§ Task to complete: A verbatim copy of all entries is the expected output.

Entries taken from a collection
:::::

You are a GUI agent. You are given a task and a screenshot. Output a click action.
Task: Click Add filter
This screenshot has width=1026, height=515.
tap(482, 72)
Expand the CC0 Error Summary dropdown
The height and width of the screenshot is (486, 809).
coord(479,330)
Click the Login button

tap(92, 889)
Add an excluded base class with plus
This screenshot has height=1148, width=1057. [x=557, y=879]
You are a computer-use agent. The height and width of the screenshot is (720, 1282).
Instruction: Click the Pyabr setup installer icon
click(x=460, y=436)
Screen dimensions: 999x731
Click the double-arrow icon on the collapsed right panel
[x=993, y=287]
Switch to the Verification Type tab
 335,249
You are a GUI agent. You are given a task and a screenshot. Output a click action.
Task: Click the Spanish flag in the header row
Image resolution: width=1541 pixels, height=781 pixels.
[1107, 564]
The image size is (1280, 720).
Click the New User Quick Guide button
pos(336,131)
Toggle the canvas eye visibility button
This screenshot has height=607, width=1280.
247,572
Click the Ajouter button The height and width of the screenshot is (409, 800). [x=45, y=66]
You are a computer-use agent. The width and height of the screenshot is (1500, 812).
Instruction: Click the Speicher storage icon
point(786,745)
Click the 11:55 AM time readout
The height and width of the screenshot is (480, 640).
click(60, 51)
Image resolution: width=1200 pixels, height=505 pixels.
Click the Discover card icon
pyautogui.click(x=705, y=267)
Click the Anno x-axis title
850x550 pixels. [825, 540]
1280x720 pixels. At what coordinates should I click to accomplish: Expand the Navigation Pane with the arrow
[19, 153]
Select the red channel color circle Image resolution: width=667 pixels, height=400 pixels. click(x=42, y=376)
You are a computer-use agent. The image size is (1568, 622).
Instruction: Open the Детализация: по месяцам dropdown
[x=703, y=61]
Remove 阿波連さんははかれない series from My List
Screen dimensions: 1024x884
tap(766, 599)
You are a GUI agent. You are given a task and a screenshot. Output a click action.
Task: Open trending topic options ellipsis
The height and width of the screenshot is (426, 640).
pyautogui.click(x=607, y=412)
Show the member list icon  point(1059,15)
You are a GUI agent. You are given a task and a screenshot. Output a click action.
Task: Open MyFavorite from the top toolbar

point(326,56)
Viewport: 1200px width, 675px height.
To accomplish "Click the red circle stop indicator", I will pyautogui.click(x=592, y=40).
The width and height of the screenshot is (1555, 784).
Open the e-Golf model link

:::::

§ Solution to the problem:
You are a GUI agent. You are given a task and a screenshot. Output a click action.
Task: Click Add filter
This screenshot has width=1026, height=515.
tap(482, 72)
Expand the CC0 Error Summary dropdown
The height and width of the screenshot is (486, 809).
coord(479,330)
Click the Login button

tap(92, 889)
Add an excluded base class with plus
This screenshot has height=1148, width=1057. [x=557, y=879]
You are a computer-use agent. The height and width of the screenshot is (720, 1282).
Instruction: Click the Pyabr setup installer icon
click(x=460, y=436)
Screen dimensions: 999x731
Click the double-arrow icon on the collapsed right panel
[x=993, y=287]
Switch to the Verification Type tab
 335,249
You are a GUI agent. You are given a task and a screenshot. Output a click action.
Task: Click the Spanish flag in the header row
Image resolution: width=1541 pixels, height=781 pixels.
[1107, 564]
The image size is (1280, 720).
Click the New User Quick Guide button
pos(336,131)
Toggle the canvas eye visibility button
This screenshot has height=607, width=1280.
247,572
Click the Ajouter button The height and width of the screenshot is (409, 800). [x=45, y=66]
You are a computer-use agent. The width and height of the screenshot is (1500, 812).
Instruction: Click the Speicher storage icon
point(786,745)
Click the 11:55 AM time readout
The height and width of the screenshot is (480, 640).
click(60, 51)
Image resolution: width=1200 pixels, height=505 pixels.
Click the Discover card icon
pyautogui.click(x=705, y=267)
Click the Anno x-axis title
850x550 pixels. [825, 540]
1280x720 pixels. At what coordinates should I click to accomplish: Expand the Navigation Pane with the arrow
[19, 153]
Select the red channel color circle Image resolution: width=667 pixels, height=400 pixels. click(x=42, y=376)
You are a computer-use agent. The image size is (1568, 622).
Instruction: Open the Детализация: по месяцам dropdown
[x=703, y=61]
Remove 阿波連さんははかれない series from My List
Screen dimensions: 1024x884
tap(766, 599)
You are a GUI agent. You are given a task and a screenshot. Output a click action.
Task: Open trending topic options ellipsis
The height and width of the screenshot is (426, 640).
pyautogui.click(x=607, y=412)
Show the member list icon  point(1059,15)
You are a GUI agent. You are given a task and a screenshot. Output a click action.
Task: Open MyFavorite from the top toolbar

point(326,56)
Viewport: 1200px width, 675px height.
To accomplish "Click the red circle stop indicator", I will pyautogui.click(x=592, y=40).
The width and height of the screenshot is (1555, 784).
Open the e-Golf model link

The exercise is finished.